**Exercise text**.
It’s a premise rife for the kind of discomfort Bayer revels in as a comedienne, hitting somewhere between TV Land’s “Younger” and the sheltered-freak-finds-purpose-in-performance elements of fellow “SNL” alum Kyle Mooney’s “Brigsby Bear.” Joanna feels like the amalgam of so many of Bayer’s sketch-based psychic vampires, a woman bursting with Midwestern positivity and no small amount of nervous energy. She’s horrifically socially awkward, and many of the show’s best gags revolve around Joanna tripping over her words with space-cadet confidence. (“I’ve been to all kinds of Italy places,” she blusters to a successful old classmate.) Watching Joanna is like watching a bad improviser get picked from the crowd to go on stage with Second City, but Bayer knows exactly how to balance the go-for-it resilience of Joanna with her crippling uncertainty in the moment. It’s a real showcase for her, infusing the straight-woman tics she’s cultivated throughout her career with the pathos of a woman who’s never gotten the chance to belong, and is still catching up to what the outside world actually wants from her.
The rest of the cast is phenomenal too, gamely bouncing off Bayer’s endearing spaciness while making room for their own quirks to shine. Shannon, as always, is brilliant, juggling Jackie’s jaded egotism with the knowledge that her currency as a home-shopping star is running out in the wake of a messy divorce; she brightens up when she’s around the gushing Joanna, riding the dopamine hit of being around such a superfan. Lewis spits invective with the best of them, strutting from hallway to hallway with vulgar brio (“This isn’t a f**kin’ Sunglass Hut!” she barks at Joanna early on), but also knows when and how to leverage her employees’ gifts for her own gain. She’s flanked by catty office twink/assistant Darcy (“Haute Dog” host Matt Rogers), who cultivates the gossipy office culture behind a tilted head and exuberant windowpane suits.

**Activity**. According to the TV review, who plays the assistant Darcy? The lines have no connection to the review.

**Supplied data**.
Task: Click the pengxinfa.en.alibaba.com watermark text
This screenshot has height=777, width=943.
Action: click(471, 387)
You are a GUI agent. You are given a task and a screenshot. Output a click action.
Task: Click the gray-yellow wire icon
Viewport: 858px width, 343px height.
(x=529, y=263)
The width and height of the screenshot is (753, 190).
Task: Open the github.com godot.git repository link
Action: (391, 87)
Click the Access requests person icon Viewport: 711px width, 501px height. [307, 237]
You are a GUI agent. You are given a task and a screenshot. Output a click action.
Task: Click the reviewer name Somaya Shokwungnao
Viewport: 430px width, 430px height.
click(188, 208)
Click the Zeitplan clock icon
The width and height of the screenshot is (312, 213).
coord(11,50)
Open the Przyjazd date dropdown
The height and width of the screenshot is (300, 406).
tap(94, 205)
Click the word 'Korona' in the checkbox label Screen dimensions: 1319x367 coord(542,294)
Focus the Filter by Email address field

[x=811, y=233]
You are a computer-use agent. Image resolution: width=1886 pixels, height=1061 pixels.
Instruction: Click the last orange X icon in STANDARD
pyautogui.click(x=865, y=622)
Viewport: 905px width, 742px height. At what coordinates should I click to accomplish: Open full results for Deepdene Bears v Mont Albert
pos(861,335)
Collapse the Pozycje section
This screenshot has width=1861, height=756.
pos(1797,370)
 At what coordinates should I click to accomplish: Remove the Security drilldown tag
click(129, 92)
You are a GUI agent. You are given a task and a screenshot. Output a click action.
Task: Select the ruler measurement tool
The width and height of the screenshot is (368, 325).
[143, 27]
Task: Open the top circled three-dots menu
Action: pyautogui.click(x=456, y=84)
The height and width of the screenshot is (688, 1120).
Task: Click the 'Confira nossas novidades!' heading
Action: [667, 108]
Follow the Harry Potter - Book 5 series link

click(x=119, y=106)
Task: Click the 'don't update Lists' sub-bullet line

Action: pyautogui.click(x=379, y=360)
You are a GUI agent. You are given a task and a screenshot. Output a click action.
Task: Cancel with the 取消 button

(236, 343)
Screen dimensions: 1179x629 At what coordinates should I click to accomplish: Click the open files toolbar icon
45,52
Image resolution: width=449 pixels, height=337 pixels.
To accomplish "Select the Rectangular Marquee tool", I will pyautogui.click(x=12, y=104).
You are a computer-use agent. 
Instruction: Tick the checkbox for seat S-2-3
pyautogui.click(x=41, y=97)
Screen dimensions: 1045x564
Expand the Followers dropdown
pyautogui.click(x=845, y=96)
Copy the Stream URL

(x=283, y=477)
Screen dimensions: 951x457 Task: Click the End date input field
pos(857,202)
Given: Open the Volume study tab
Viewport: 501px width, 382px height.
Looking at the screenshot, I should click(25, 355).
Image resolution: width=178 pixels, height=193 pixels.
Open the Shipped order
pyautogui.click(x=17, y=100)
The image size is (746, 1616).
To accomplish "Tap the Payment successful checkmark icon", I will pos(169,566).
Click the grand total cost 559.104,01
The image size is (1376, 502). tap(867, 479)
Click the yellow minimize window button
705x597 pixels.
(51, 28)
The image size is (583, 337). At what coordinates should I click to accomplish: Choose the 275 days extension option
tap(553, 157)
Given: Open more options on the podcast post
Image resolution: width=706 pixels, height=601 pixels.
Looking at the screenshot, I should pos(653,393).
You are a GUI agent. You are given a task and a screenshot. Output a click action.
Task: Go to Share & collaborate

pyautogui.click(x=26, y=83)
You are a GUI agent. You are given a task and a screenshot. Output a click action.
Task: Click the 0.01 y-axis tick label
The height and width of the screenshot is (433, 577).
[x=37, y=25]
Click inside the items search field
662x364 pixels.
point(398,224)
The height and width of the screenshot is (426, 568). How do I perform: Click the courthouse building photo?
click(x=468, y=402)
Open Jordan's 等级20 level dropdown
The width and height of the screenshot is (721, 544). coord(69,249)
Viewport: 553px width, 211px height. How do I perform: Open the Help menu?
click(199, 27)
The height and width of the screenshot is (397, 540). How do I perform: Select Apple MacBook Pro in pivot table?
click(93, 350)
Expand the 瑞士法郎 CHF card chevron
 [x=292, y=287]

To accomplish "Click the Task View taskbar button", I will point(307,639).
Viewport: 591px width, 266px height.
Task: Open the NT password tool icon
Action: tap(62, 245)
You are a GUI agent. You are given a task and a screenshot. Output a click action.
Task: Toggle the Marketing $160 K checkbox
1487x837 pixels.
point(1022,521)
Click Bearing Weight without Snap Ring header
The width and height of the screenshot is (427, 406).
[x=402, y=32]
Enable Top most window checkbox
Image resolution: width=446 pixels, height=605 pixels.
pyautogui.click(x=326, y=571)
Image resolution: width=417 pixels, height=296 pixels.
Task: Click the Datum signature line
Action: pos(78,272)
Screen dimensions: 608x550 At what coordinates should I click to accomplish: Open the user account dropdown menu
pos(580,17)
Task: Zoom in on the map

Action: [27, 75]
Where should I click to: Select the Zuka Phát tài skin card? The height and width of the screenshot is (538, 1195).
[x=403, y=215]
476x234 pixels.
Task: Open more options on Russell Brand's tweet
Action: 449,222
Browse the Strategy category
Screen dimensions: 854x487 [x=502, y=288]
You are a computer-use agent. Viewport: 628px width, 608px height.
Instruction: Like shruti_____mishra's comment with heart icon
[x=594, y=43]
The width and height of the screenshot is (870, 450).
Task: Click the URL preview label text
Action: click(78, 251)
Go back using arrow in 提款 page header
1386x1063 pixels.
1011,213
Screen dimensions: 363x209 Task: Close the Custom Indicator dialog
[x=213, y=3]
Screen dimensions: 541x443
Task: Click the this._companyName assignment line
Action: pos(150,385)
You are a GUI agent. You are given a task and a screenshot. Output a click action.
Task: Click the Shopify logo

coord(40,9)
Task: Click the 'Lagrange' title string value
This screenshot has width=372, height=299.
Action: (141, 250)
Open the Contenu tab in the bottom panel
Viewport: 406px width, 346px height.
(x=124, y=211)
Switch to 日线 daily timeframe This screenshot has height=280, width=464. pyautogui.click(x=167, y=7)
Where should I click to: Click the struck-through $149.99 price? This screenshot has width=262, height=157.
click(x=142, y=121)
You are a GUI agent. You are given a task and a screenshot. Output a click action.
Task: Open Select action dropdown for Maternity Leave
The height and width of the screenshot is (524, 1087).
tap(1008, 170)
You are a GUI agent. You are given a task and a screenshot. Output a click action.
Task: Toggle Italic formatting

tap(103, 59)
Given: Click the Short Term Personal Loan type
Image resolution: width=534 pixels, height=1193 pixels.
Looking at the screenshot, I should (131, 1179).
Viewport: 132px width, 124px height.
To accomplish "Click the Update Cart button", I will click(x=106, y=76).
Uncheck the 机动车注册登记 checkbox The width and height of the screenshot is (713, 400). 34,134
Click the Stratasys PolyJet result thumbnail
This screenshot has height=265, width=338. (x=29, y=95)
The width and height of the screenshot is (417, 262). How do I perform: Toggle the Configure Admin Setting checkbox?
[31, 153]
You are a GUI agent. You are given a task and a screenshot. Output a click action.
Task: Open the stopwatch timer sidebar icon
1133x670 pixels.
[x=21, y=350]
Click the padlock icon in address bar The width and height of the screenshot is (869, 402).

**Task output**. Matt Rogers, the host of "Haute Dog."